**WHAT YOU WILL DO:**
• 1. Reproduce the passage in the message about taskkill on older Windows versions from "I am aware that" to "a dead end.", keeping every character as it appears.
• 2. Pick up the message about taskkill on older Windows versions after its last line and keep writing it.

**EXTRACTED TEXT:**
□ □ □ □ □ □ □
I am aware that 'taskkill' is not present on windowses (is that a word?)
older
than XP. This makes it no worse than 'CreateToolhelp32Snapshot'. But I din't
know of its absence from home editions. My first thought was to seek
inspiration
in the Wine project:
(https://github.com/mirrors/wine/blob/master/programs/taskkill/taskkill.c)
... only to find:
WINE_FIXME("/T not supported\n");
... so this seems like a dead end.
> This might be "good enough" -- we err on the safe side, and only leave
> some subprocesses not killed in rare situations. Does this strategy
> solve the problem which started this bug report? If so, please tell
> the main ideas of how you intend to avoid killing unrelated processes.
Here is some pseudo-code for it...
□ □ □ □ □ □ □
**SUPPLIED MATERIAL:**
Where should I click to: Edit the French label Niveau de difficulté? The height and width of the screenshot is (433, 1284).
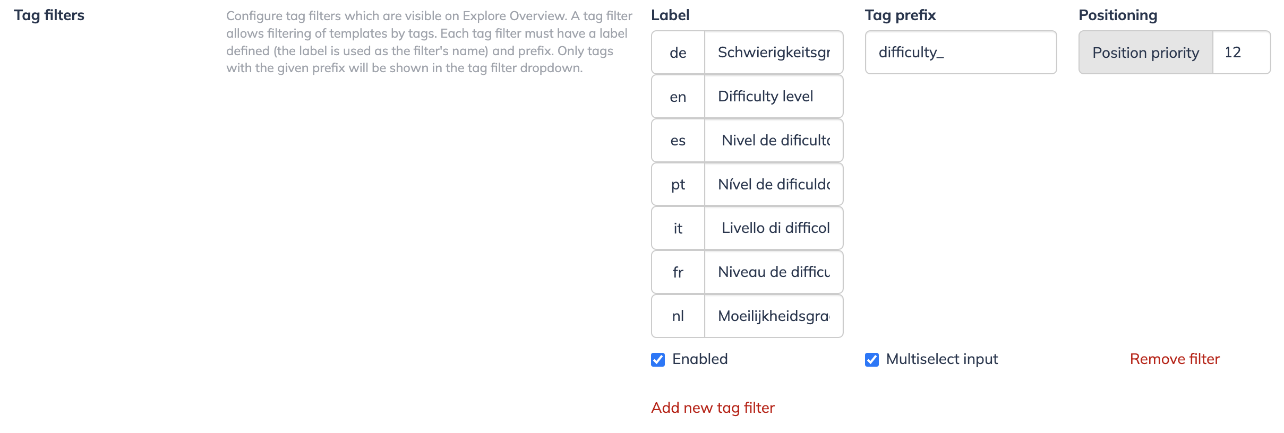pos(774,272)
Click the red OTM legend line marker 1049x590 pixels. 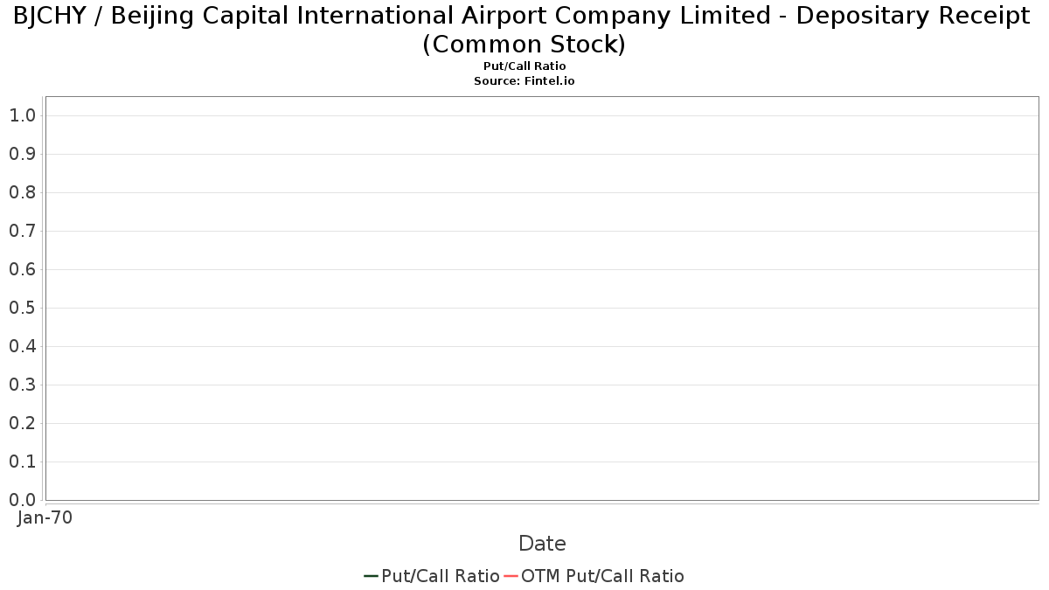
□ □ □ □ □ □ □
**WRITTEN ANSWERS:**
• 1.
I am aware that 'taskkill' is not present on windowses (is that a word?)
older
than XP. This makes it no worse than 'CreateToolhelp32Snapshot'. But I din't
know of its absence from home editions. My first thought was to seek
inspiration
in the Wine project:
(https://github.com/mirrors/wine/blob/master/programs/taskkill/taskkill.c)
... only to find:
WINE_FIXME("/T not supported\n");
... so this seems like a dead end.

• 2.
# This returns [a subset] of the edges in the process tree
def get-process-tree:
1. let process-snapshot be the current process snapshot
2. let process-tree be an empty list
3. for parent-pid, child-pid in process-snapshot:
if process-start-time(child-pid) < process-start-time(parent-pid):
add(process-tree, (parent-pid . child-pid))
def kill-process-tree(root-process):
1. open a process handle to the root-process (I am guessing that Emacs
already
keeps a handle to all process it spawned so this step might be
unnecessary)
2. let initial-process-tree be the return value of get-process-tree
3. let inital-kill-list be the edges from initial-process-tree that are
reachable from the root-process
4. open process handles to every child-pid from inital-kill-list
5. let revised-process-tree be the return value of get-process-tree
6. let revised-kill-list be the intersection of inital-kill-list and
revised-process-tree
7. kill and close handles to child processes in final-kill-list
8. close any remaining handles from step (4.)
There are a few non-obvious things here that need a skeptical reading.
The most arcane is that step (6.) in kill-process-tree really returns what
we
need to kill.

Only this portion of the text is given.